[SOURCE PASSAGE Boundary: Start]

#3997
Martin W
Participant

    The Grain report on global poultry industry and H5N1 looks excellent to me. http://www.grain.org/briefings/?id=194#_ftn31 (see thread here re farming and H5N1)

    Includes mention re contaminated feed being thought to be a source of H5N1.
    “The global trade in poultry feed, another factor in this whole mess, is dominated by the same companies. One of the standard ingredients in industrial chicken feed, and most industrial animal feed, is “poultry litter”. This is a euphemism for whatever is found on the floor of the factory farms: fecal matter, feathers, bedding, etc.[43] Chicken meat, under the label “animal by-product meal”, also goes into industrial chicken feed.[44] The WHO says that bird flu can survive in bird faeces for up to 35 days and, in a recent update to its bird flu fact sheet, it mentions feed as a possible medium for the spread of bird flu between farms.[45] Russian authorities pointed to feed as one of the main suspected sources of an H5N1 outbreak at a large-scale factory farm in Kurgan province, where 460,000 birds were killed.

    So, got me wondering: is it possible that in areas where swans evidently dispersed from, they could have eaten contaminated feed?
    Not sure if maybe poultry feed dumped as suspect (what happened to rest of the feed in Kurgan province, after problems surfaced, say?); or are there refuges where birds are fed in winter, as in some UK reserves?

    Might help explain preponderance of mute swans, if directly fed (for some infections at least).

[SOURCE PASSAGE Boundary: End]

### WHAT TO DO
(a) Answer these from the post on poultry feed and H5N1:
(i) According to the WHO, for up to how many days can bird flu survive in bird faeces?
(ii) How many birds were killed at the factory farm in Kurgan province?
(iii) Which swans does the post suggest direct feeding might explain the preponderance of?
(b) Reproduce the part of the post on poultry feed and H5N1 starting at "Not sure if" and ending at "some UK reserves?".

[SUPPLIED ENTRIES Boundary: Start]

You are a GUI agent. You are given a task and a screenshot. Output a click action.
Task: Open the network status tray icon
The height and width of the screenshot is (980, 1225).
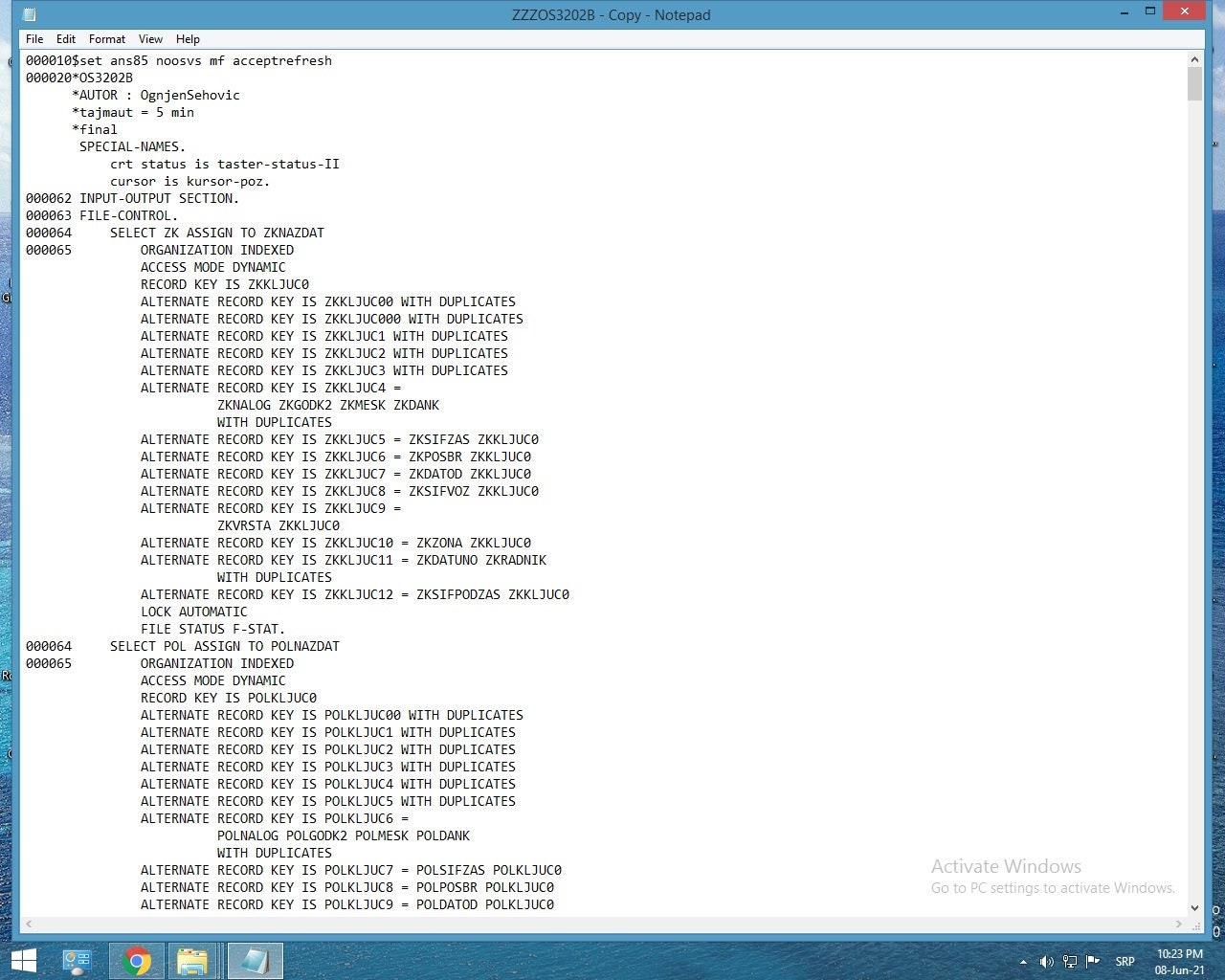pos(1071,962)
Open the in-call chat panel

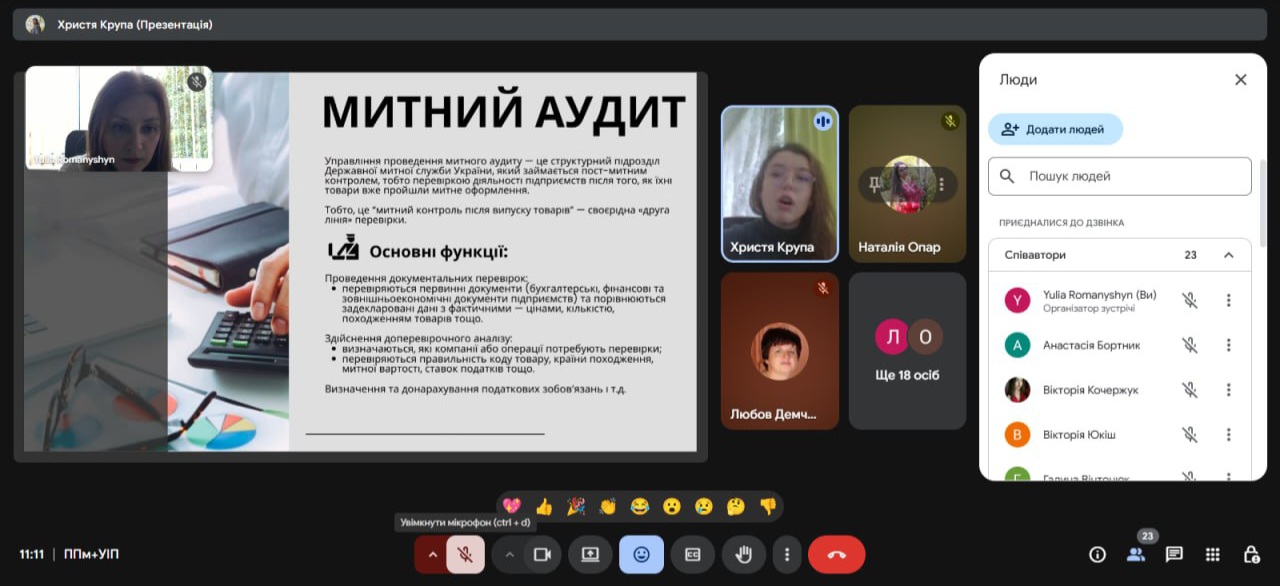tap(1173, 553)
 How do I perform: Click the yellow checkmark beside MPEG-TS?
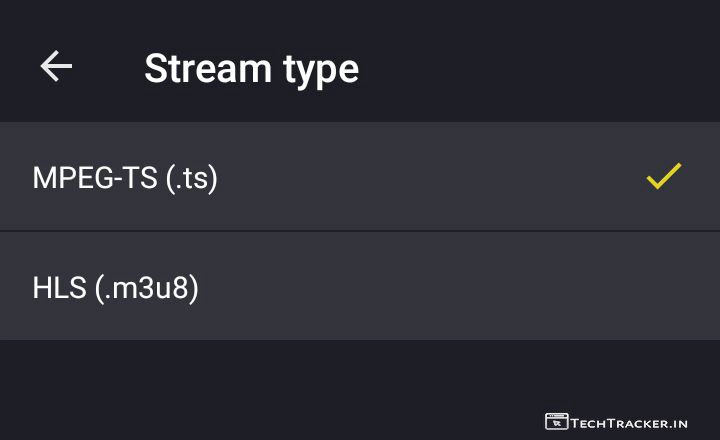[663, 177]
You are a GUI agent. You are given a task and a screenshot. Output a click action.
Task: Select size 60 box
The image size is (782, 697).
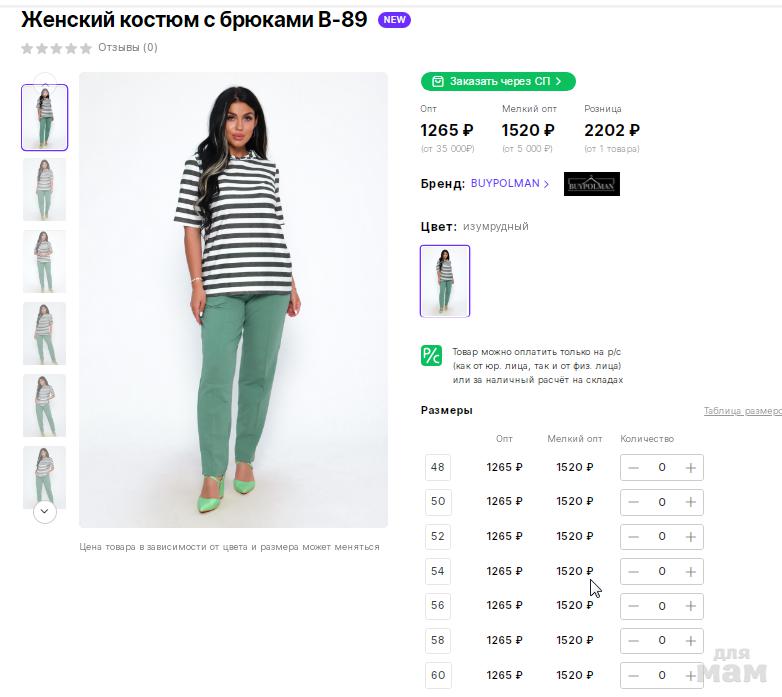pos(438,675)
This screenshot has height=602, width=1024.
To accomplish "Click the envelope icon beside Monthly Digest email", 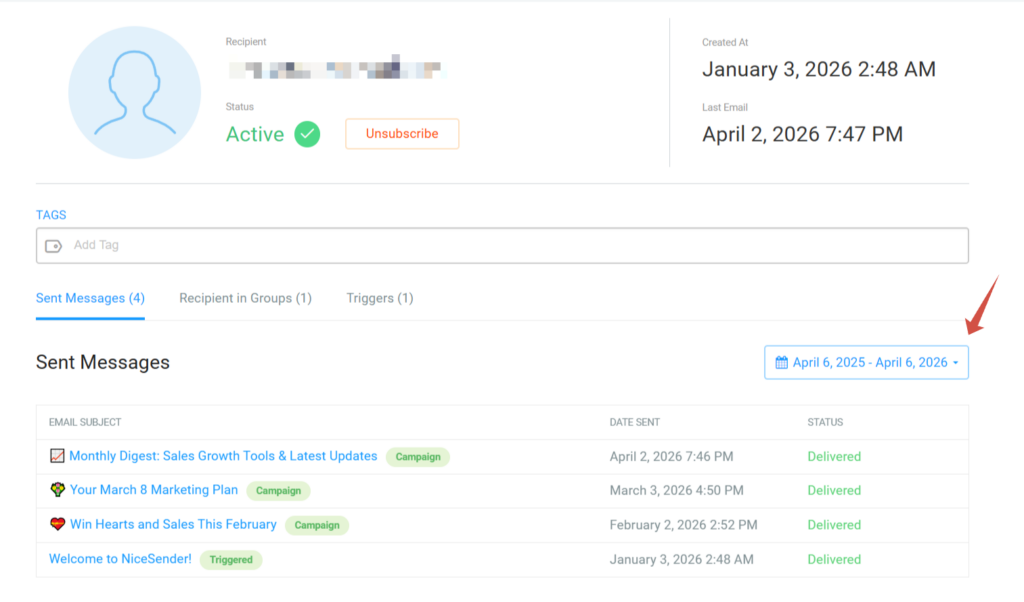I will (x=57, y=456).
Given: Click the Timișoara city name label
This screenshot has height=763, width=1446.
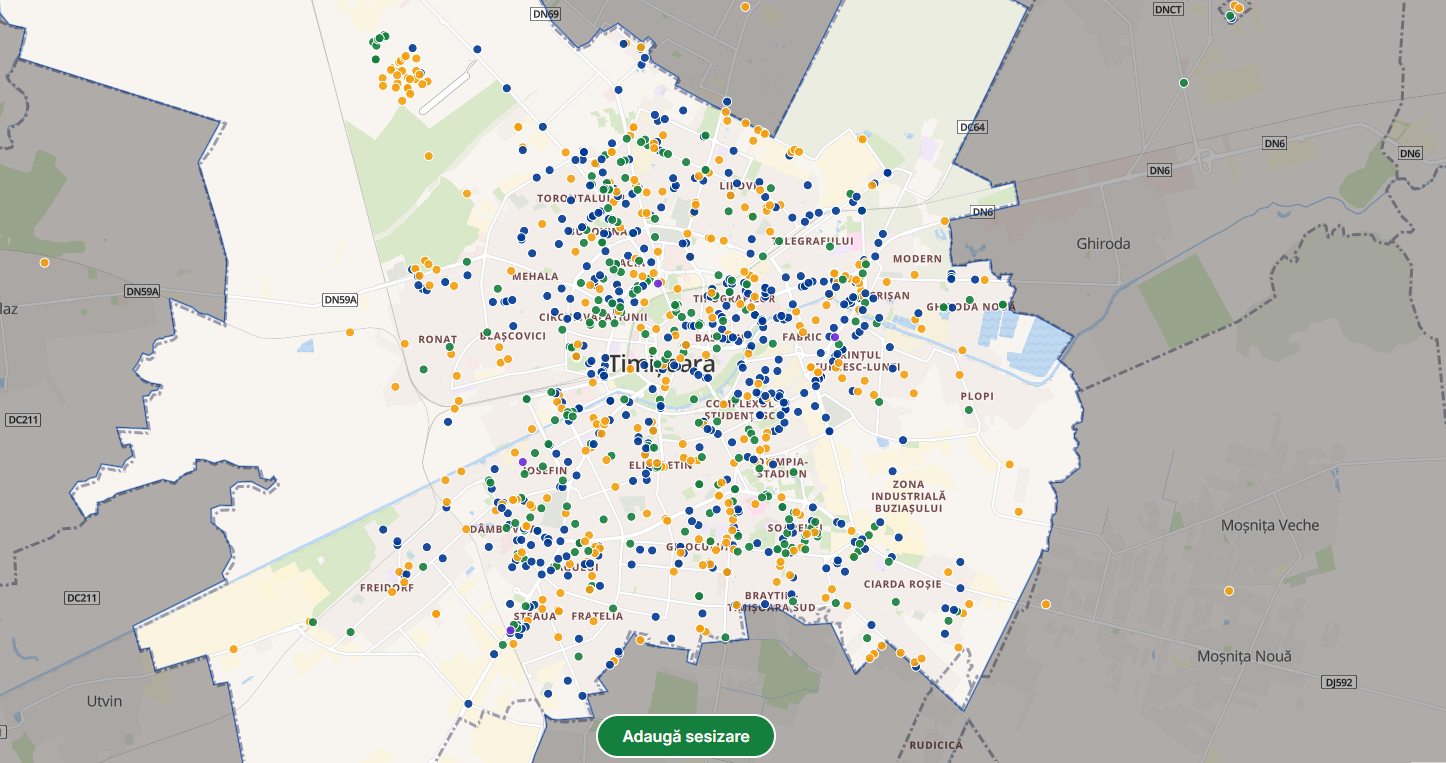Looking at the screenshot, I should click(x=662, y=364).
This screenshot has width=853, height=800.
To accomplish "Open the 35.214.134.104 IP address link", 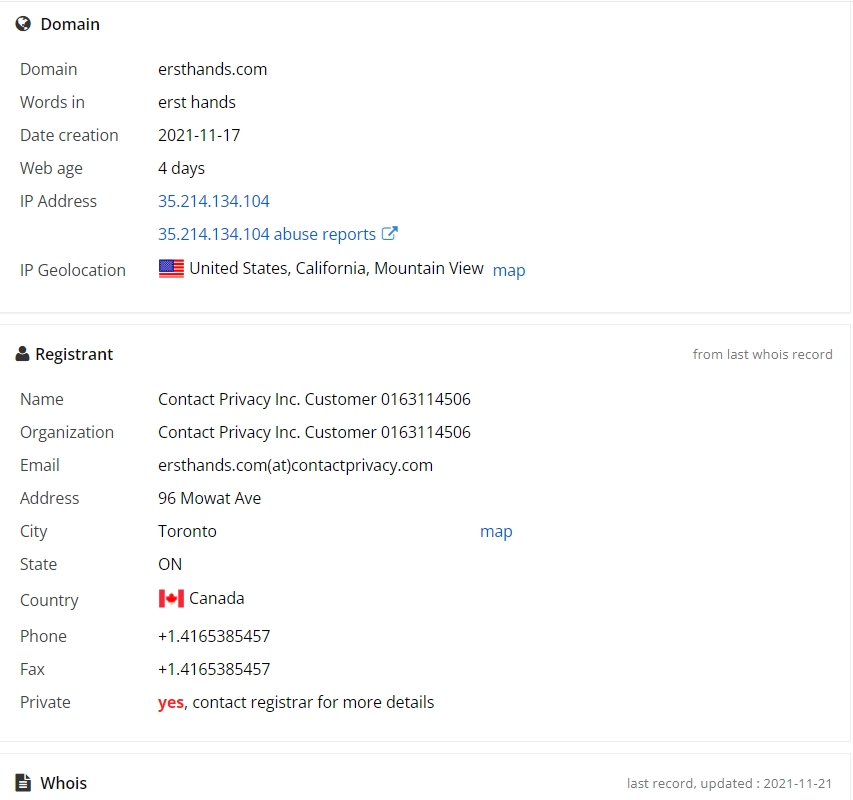I will click(214, 201).
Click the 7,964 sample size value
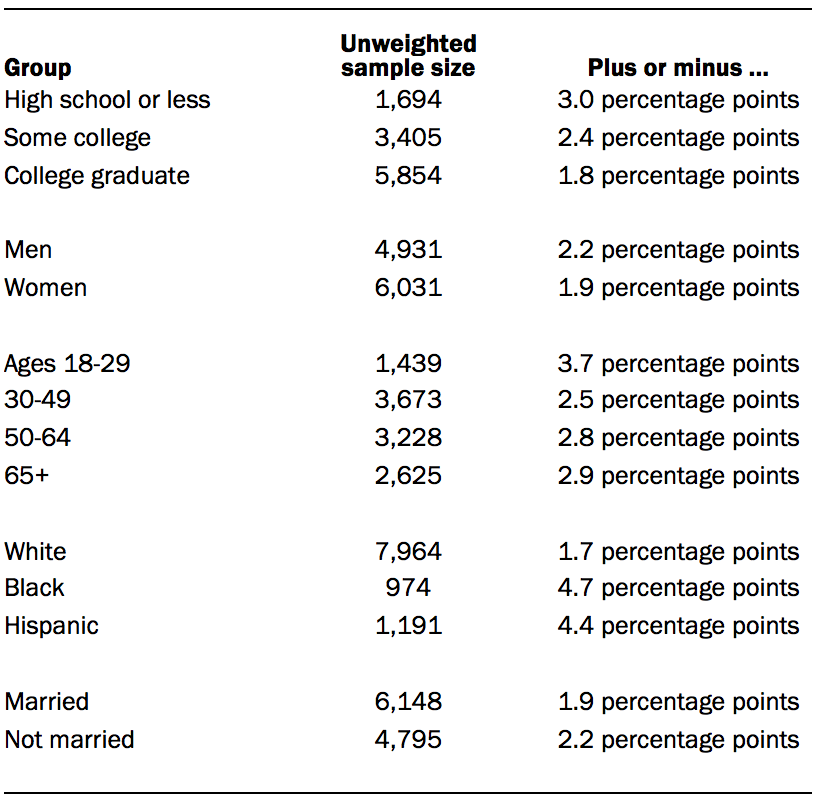This screenshot has height=798, width=832. coord(408,551)
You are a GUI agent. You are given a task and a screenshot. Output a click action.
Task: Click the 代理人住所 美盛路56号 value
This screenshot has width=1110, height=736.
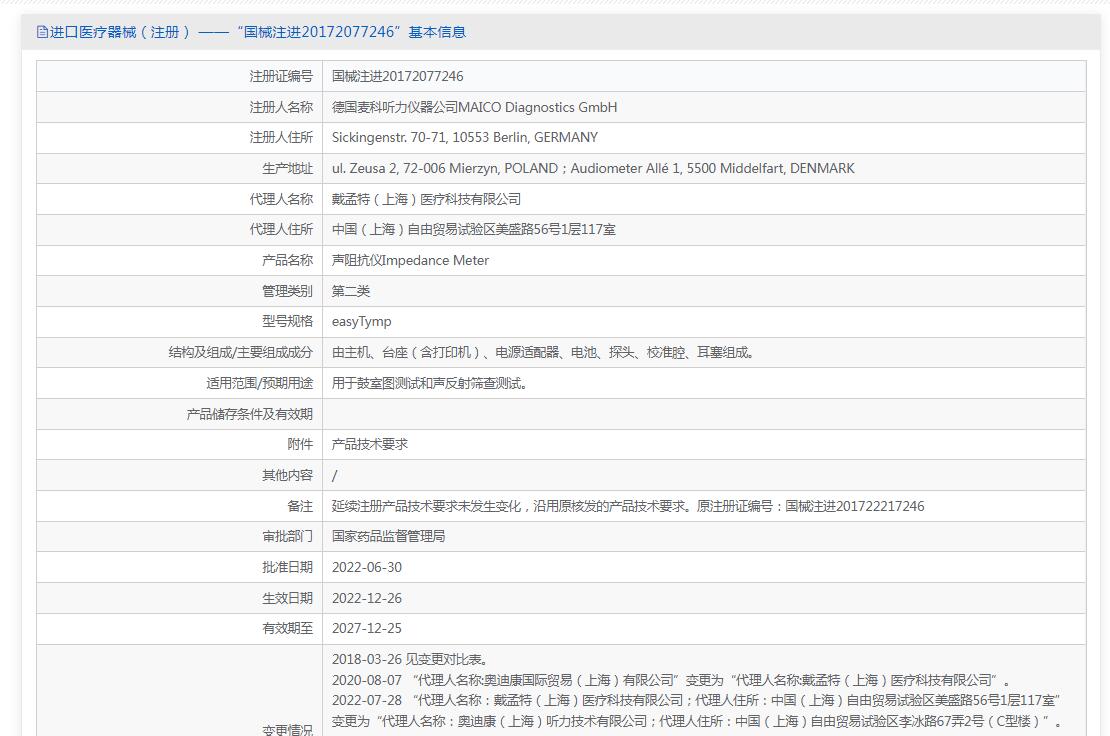[474, 229]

[SUPPLIED ENTRIES Boundary: End]

### ANSWERS FOR THIS EXERCISE
(a)
(i) Up to 35 days.
(ii) 460,000.
(iii) Mute swans.

(b)
Not sure if maybe poultry feed dumped as suspect (what happened to rest of the feed in Kurgan province, after problems surfaced, say?); or are there refuges where birds are fed in winter, as in some UK reserves?